To simplify the exposition, it is convenient to define a function for the partial sums of the series’ numerators:
\[ C(m) := \sum_{n=1}^m \cos n \]
Now, using summation by parts the series may be rewritten so that
\[ \sum_{n=1}^m\frac{\cos n}{n} = \frac{C(m)}{m} + \sum_{n=1}^{m-1} C(n)\Bigl(\frac{1}{n}-\frac{1}{n+1}\Bigr) . \tag{1} \]
The key observation to make now is that $C(m)$ is bounded. This can be seen by using the complex exponential expression of the cosine, and summing a geometric series to find a closed-form expression for $C(m)$, as follows:
\begin{align*}
C(m) &= \sum_{n=1}^m\frac{e^{in}+e^{-in}}{2} \\
&= \frac{e^i}{2}\Bigl(\frac{e^{im}-1}{e^i-1}\Bigr)+\frac{e^{-i}}{2}\Bigl(\frac{e^{-im}-1}{e^{-i}-1}\Bigr) \\
&= \frac{(e^{im}-1)(1-e^i)+(e^{-im}-1)(1-e^{-i})}{2(e^i-1)(e^{-i}-1)} \\
&= \frac{(e^{im}+e^{-im})-(e^{i(m+1)}+e^{-i(m+1)})}{2(2-(e^i+e^{-i}))}-\frac{1}{2} \\
&= \frac{\cos m-\cos(m+1)}{2(1-\cos1)}-\frac{1}{2}
\end{align*}
By the triangle inequality, this has an absolute upper bound of
\[ \lvert C(m)\rvert \leq \frac{1}{1-\cos1}+\frac{1}{2}<3 . \]
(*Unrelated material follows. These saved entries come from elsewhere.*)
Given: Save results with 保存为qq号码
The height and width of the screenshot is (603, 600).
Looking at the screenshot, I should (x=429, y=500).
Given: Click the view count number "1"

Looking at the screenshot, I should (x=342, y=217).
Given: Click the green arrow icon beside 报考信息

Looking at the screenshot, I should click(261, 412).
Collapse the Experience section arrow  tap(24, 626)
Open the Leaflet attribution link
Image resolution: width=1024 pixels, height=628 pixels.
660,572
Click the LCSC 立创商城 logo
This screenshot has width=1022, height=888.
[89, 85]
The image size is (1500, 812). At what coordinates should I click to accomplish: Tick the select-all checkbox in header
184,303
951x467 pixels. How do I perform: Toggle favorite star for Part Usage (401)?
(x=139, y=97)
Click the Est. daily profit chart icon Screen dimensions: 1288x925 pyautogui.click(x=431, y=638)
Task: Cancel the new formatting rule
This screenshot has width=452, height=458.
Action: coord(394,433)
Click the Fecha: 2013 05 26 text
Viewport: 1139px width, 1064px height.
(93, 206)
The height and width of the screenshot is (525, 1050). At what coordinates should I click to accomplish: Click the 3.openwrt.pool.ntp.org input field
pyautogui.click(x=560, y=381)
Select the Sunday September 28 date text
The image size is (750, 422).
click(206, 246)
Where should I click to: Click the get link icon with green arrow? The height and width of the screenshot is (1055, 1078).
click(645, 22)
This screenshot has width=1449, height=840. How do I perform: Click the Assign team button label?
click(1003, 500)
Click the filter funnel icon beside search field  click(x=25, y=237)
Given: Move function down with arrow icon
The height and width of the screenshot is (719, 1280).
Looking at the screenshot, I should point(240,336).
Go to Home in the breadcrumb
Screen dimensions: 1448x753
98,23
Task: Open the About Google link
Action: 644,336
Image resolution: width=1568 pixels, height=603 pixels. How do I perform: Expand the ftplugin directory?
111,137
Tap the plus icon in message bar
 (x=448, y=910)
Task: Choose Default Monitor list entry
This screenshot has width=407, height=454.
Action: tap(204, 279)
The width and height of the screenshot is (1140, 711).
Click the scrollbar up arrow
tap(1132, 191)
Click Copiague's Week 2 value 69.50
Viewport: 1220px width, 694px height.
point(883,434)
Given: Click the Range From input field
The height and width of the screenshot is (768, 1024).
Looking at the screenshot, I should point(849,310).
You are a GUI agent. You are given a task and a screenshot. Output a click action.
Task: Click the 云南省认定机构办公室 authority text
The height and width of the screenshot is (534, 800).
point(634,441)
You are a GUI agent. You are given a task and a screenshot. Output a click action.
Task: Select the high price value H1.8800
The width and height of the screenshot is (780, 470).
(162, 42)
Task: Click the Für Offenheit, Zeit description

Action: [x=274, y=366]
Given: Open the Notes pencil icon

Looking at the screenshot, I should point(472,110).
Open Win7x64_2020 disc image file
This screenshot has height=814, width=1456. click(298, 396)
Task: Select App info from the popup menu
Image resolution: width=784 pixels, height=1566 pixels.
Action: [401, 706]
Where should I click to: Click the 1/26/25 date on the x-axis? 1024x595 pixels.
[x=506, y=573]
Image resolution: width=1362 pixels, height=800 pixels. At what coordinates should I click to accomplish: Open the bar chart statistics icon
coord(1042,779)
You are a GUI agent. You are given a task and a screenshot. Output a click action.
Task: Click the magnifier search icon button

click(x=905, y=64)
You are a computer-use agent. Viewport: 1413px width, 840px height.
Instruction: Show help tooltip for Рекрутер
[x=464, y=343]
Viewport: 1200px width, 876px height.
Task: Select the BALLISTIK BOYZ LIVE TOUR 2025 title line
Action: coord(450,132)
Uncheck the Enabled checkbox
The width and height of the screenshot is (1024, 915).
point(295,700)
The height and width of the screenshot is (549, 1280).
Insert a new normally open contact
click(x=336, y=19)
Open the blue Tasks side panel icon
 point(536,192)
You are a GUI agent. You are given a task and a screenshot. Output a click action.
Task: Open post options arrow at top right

From this it follows that $C(m)/m\to0$ as $m\to\infty$, and after taking the limit (1) becomes
\[ \sum_{n=1}^\infty\frac{\cos n}{n} = \sum_{n=1}^\infty{}C(n)\Bigl(\frac{1}{n}-\frac{1}{n+1}\Bigr) , \tag{2} \]
and we can use the absolute comparison test on the right sum. Using the fact that
\[ \frac{1}{n}-\frac{1}{n+1} = \frac{1}{n^2+n} \leq \frac{1}{n^2} \]
we have $\bigl\lvert C(n)(\frac{1}{n}-\frac{1}{n+1})\bigr\rvert<3/n^2$, and $\sum_{n=1}^\infty 3/n^2=3\zeta(2)$ is absolutely convergent, so by the comparison test the right sum in (2) is absolutely convergent as well. Thus the left side of (2) must converge, so $\sum_{n=1}^\infty\cos n/n$ converges.